Antidepressant treatment for depression with bipolar disorder

There are difficulties in treating depression in bipolar disorder. It is believed that the use of antidepressants leads to phase inversion, aggravates the course of the disease and leads to the risk of complications.

 In 25% of patients with bipolar affective disorder, the uncontrolled use of antidepressants leads to frequent phase changes, the formation of a long course of the disease, and a rapid phase change.

But antidepressants are often used despite the risk of phase inversion and poor prognosis.

To treat depression in bipolar disorder, use:

· Tricyclic antidepressants;       

· A combination of tricyclic antidepressants with normotimics ;       

· Combination of TCAs with atypical antipsychotics;       

· Selective serotonin reuptake inhibitor (SIOZ);       

· Monoamine oxidase (MAO) inhibitors .       

A large number of patients experience an improvement in well-being with the use of antidepressants. But at the same time, there is no reliable data on whether the drug affects the improvement of patients’ condition or spontaneous remission occurs.  

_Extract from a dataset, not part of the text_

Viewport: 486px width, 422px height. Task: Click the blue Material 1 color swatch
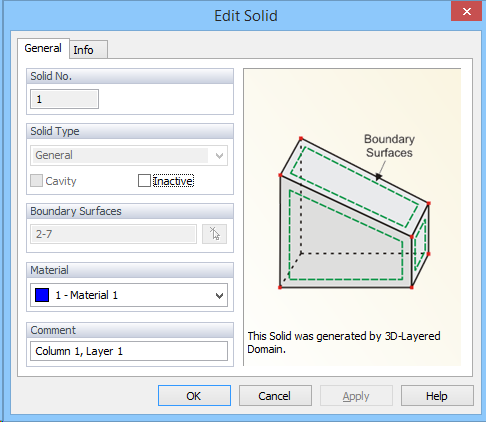point(42,295)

The FDA analysis revealed the falsity of publications of clinical trials on the effectiveness of antidepressants. Some studies with negative effects were not published, or negative results were passed off as positive. Phase inversion was seen as a positive effect.

New generation antidepressants have advantages over tricyclic antidepressants, but it is still necessary to limit the appointment of thymoanaleptics (antidepressants) and combine them with normotimics that prevent phase inversion . 

Do not use repeated administration of antidepressants, in which phase inversion occurs.